§ Problem requirements
Copy each line of the records that contains the word "Monastère".

§ Material provided

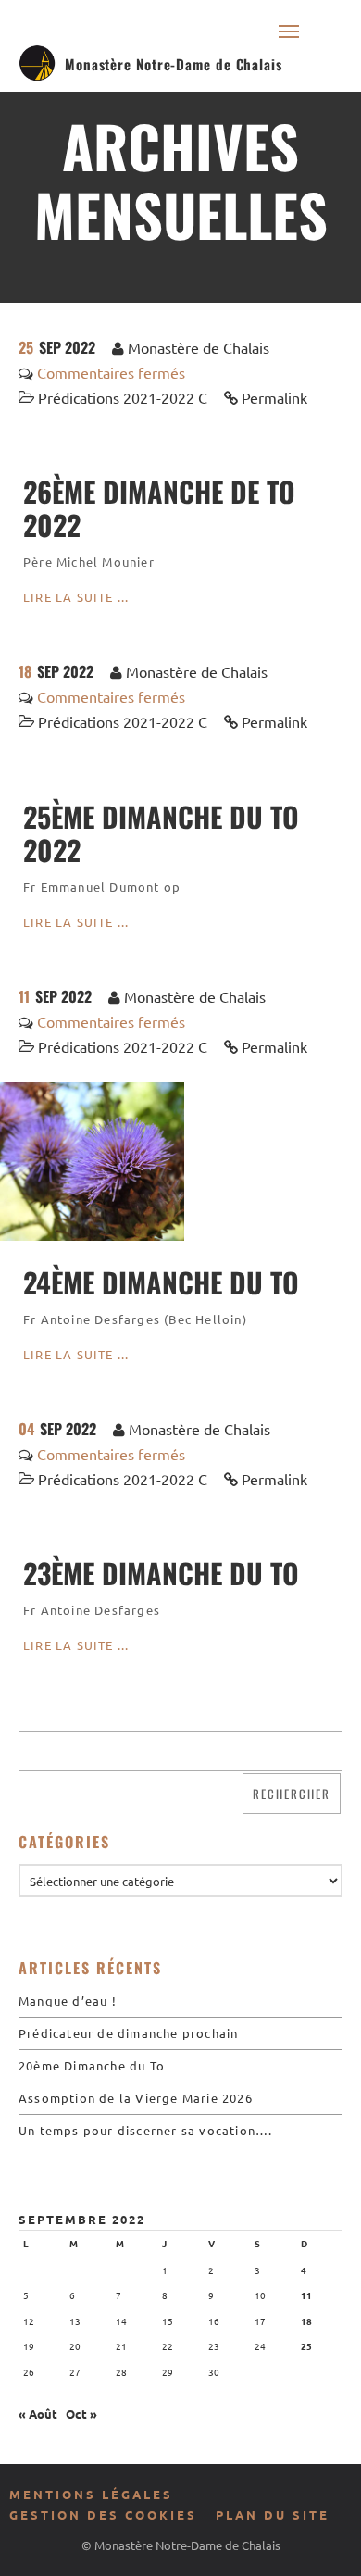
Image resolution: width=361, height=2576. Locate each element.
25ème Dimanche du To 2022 (161, 832)
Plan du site (273, 2514)
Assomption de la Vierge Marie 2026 (136, 2098)
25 (306, 2346)
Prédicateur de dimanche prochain (128, 2033)
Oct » (81, 2413)
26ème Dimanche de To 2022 (159, 507)
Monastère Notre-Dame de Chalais (173, 64)
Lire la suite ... (76, 597)
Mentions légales (91, 2494)
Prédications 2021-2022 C (122, 397)
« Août (38, 2413)
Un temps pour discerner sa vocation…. (145, 2130)
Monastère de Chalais (198, 347)
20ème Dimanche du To (92, 2065)
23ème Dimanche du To (161, 1573)
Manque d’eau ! (68, 2000)
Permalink (274, 397)
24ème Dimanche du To (161, 1282)
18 (306, 2321)
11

§ Solved exercise
Monastère Notre-Dame de Chalais (173, 64)
Monastère de Chalais (198, 347)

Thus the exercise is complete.